* [THE PROBLEM]
Quote the items below word for word, starting with the line that contains "Given: Select the" and going on through the line that contains "Looking at the", and leave the pictures out of your answer.
[Begin STORED RECORDS]
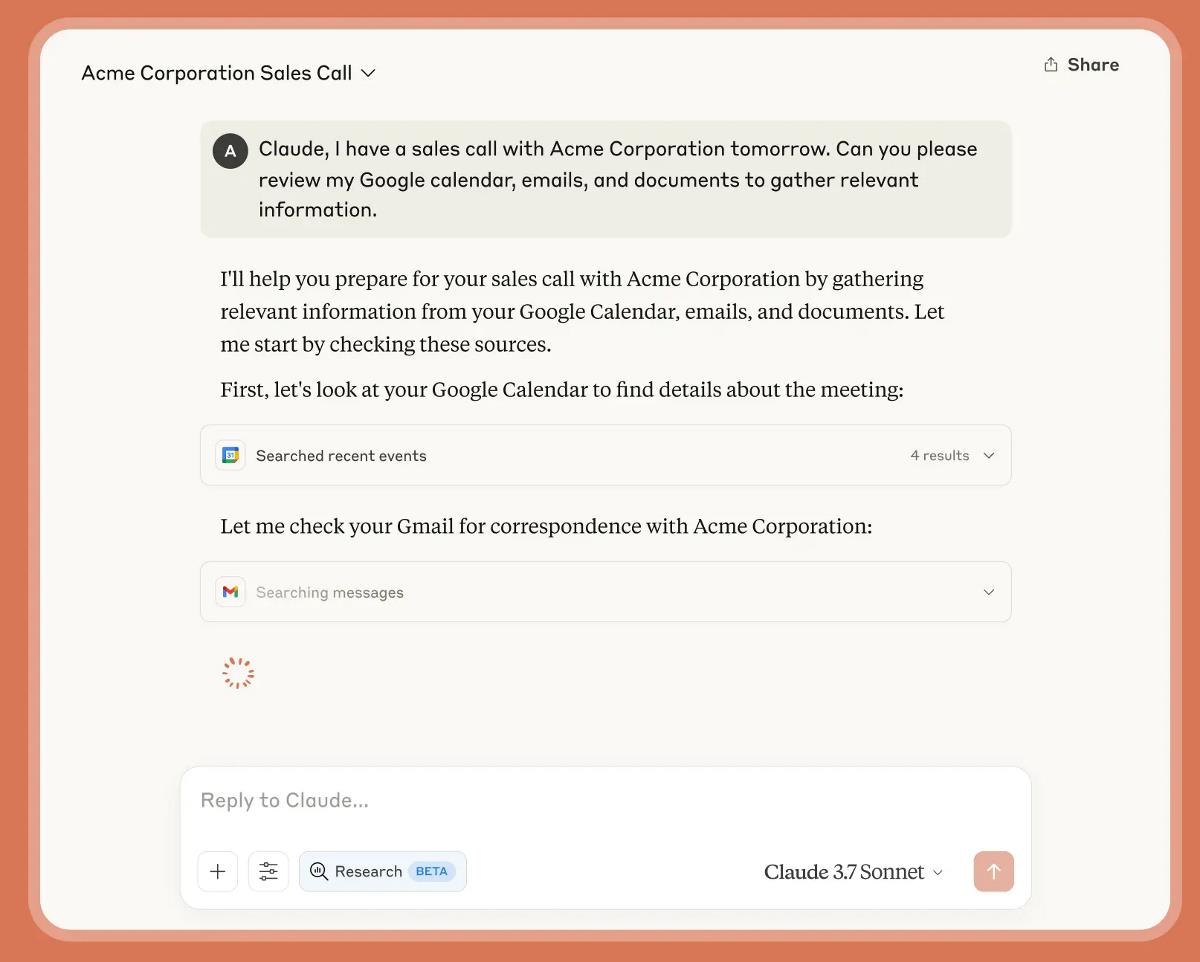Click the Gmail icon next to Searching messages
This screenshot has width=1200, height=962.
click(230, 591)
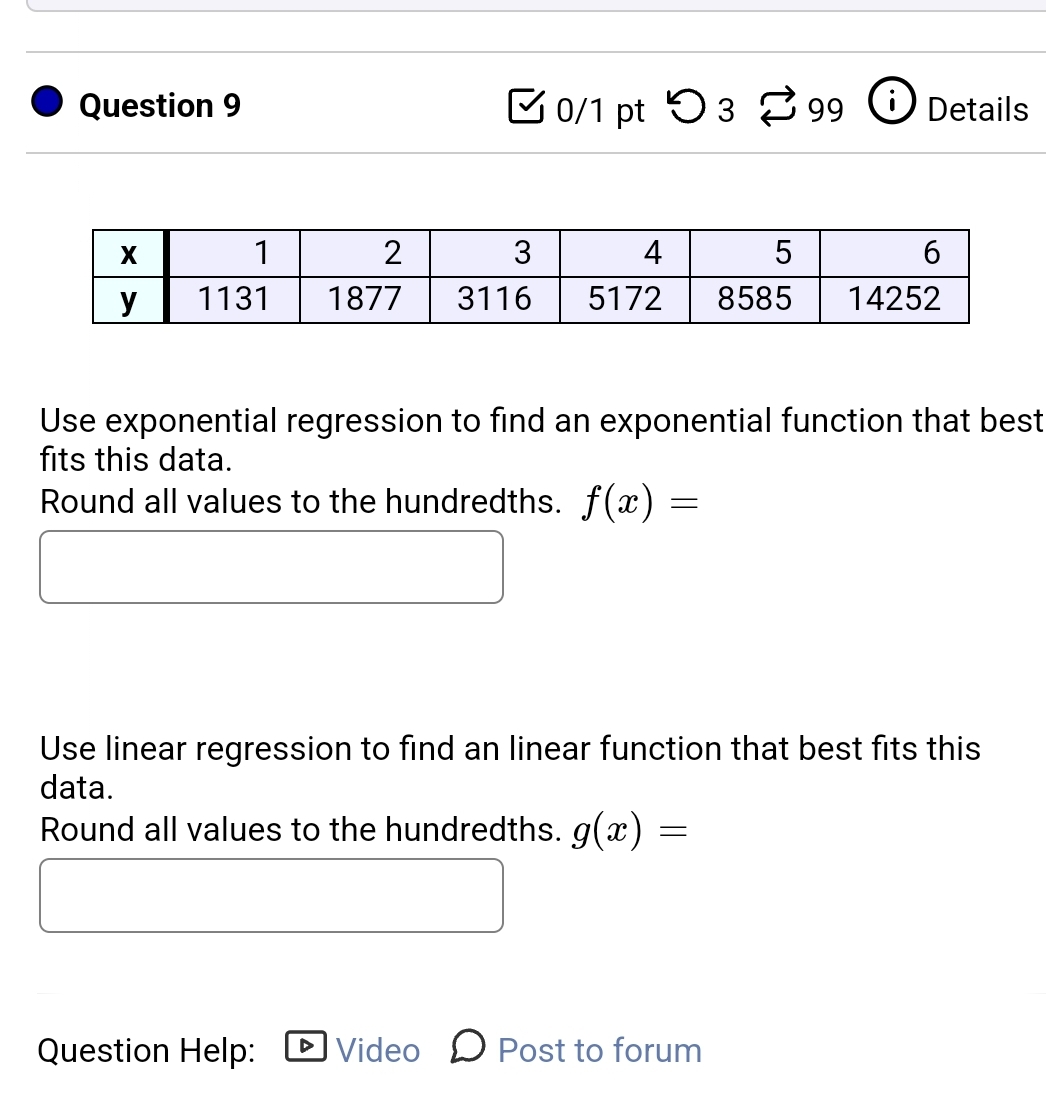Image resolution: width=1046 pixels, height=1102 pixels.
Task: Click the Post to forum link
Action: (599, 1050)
[End STORED RECORDS]
[Begin STORED RECORDS]
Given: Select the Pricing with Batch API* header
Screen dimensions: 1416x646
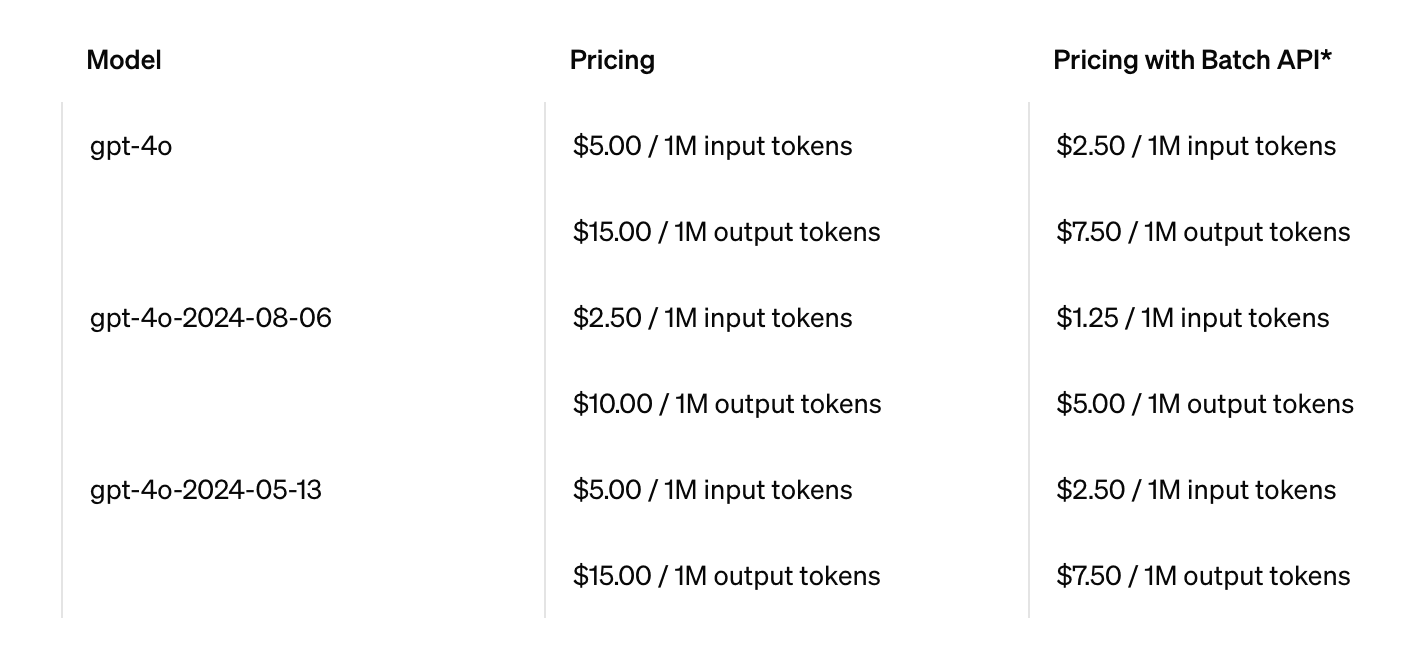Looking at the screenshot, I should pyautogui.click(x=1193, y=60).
[End STORED RECORDS]
[Begin STORED RECORDS]
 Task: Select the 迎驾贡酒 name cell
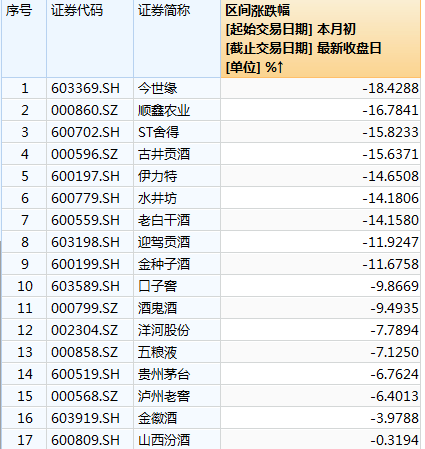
[End STORED RECORDS]
* [THE RESULT]
Given: Select the Pricing with Batch API* header
Screen dimensions: 1416x646
Looking at the screenshot, I should pyautogui.click(x=1193, y=60).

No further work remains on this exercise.